— Start RAW RECORDS —

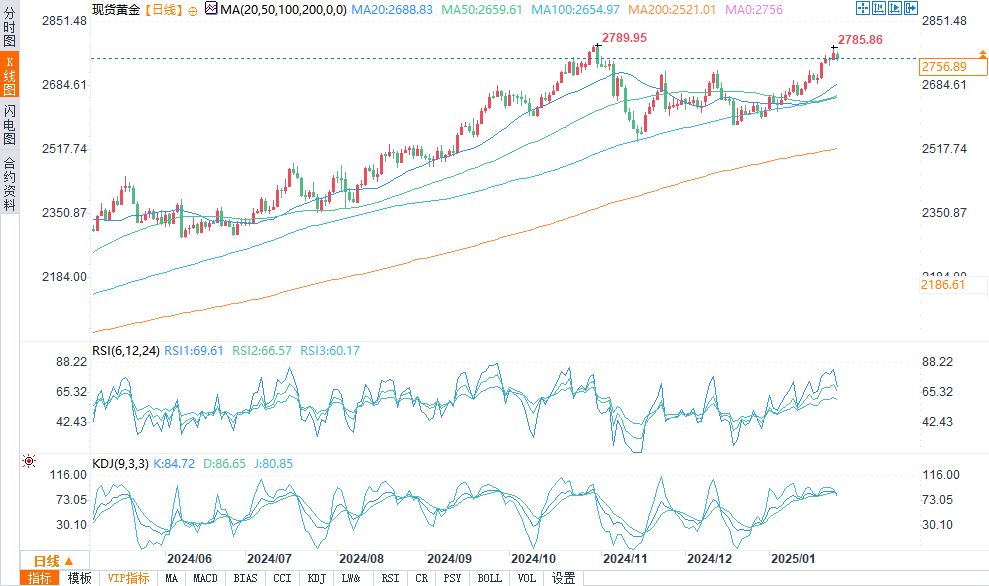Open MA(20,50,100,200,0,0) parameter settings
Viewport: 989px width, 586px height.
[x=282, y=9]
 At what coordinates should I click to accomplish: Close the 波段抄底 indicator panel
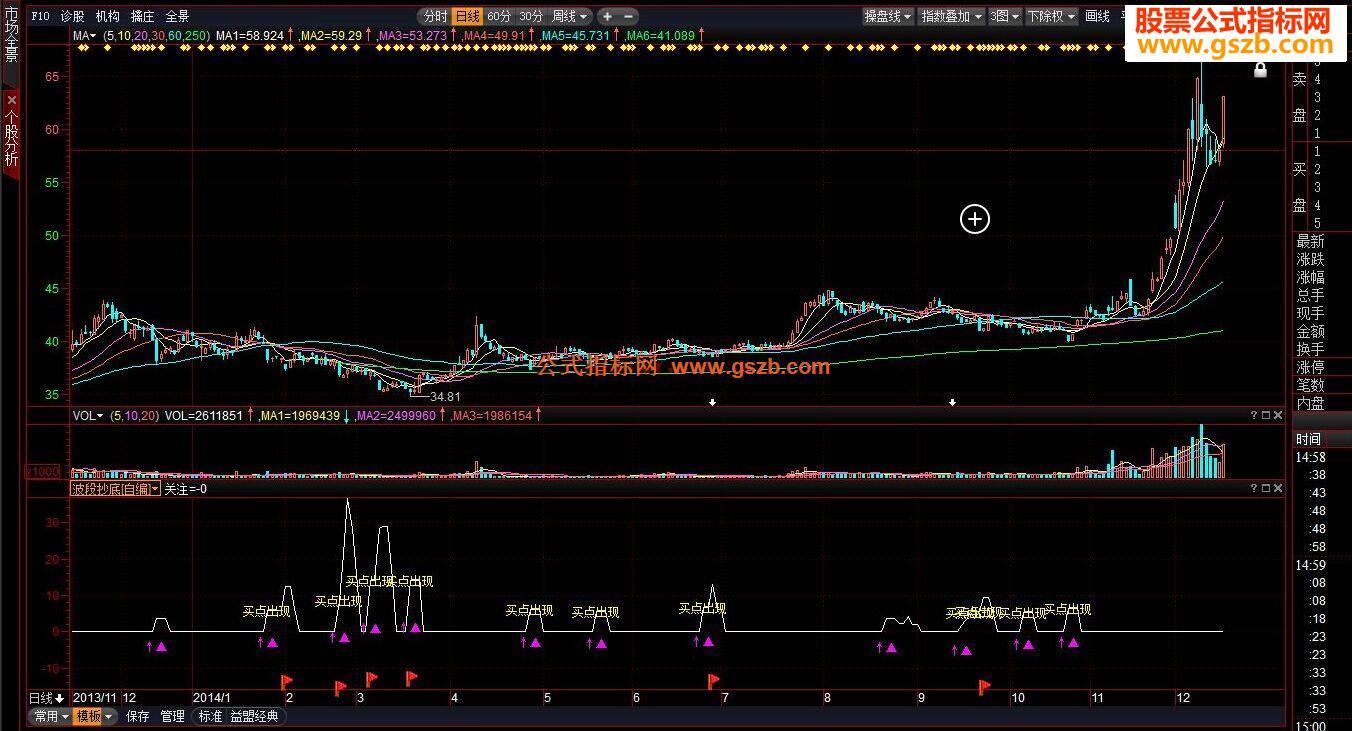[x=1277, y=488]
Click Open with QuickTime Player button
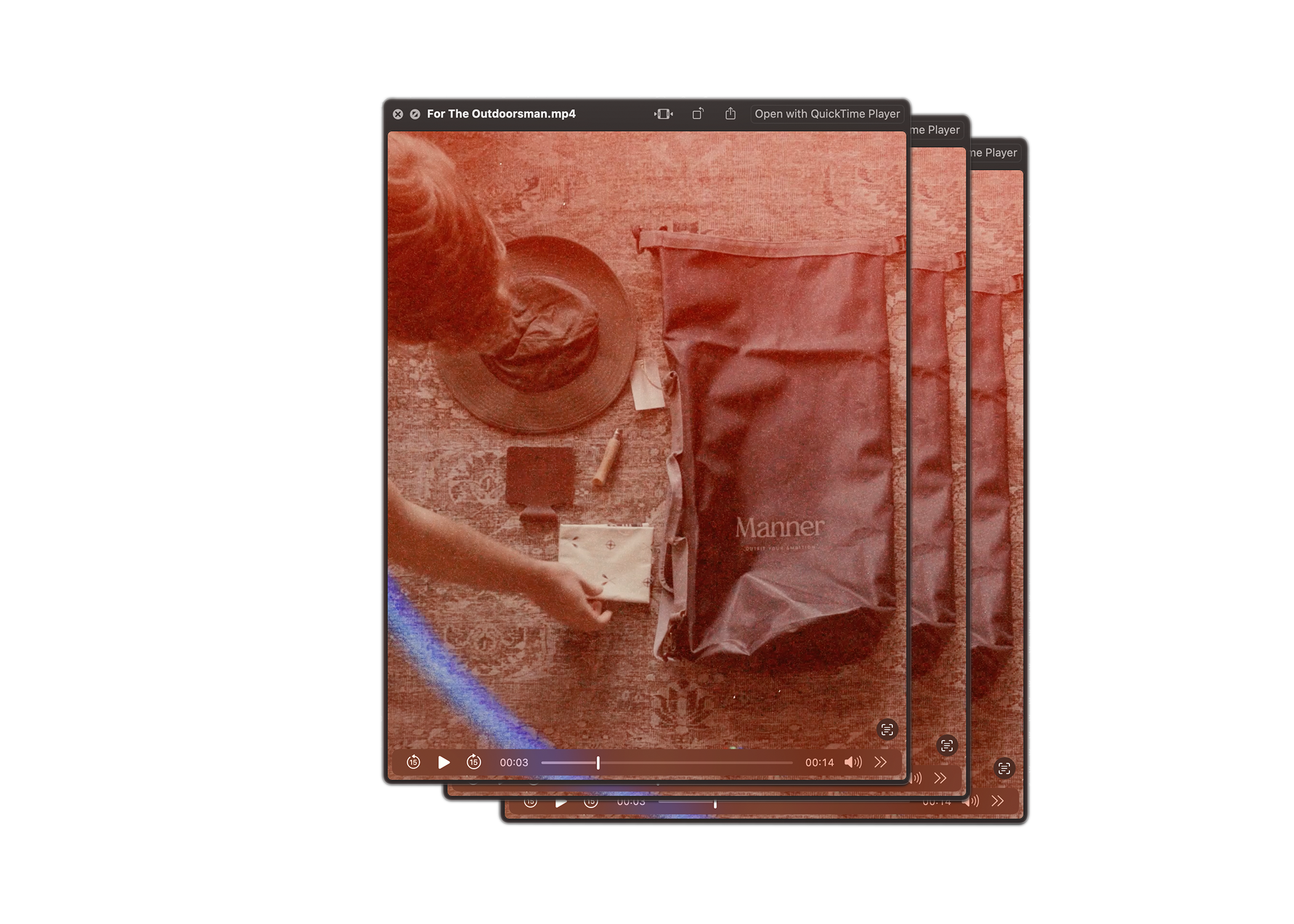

— End RAW RECORDS —

WORK TO DO: Put the lines of the records, from the line containing "At what coordinates" through the end of the records, into a JSON list of strings with one string per line, omitting blank lines. Leave the pictures out of the answer.

FINAL RESULT:
[
  " At what coordinates should I click to accomplish: Close the 波段抄底 indicator panel",
  "[x=1277, y=488]",
  "Click Open with QuickTime Player button"
]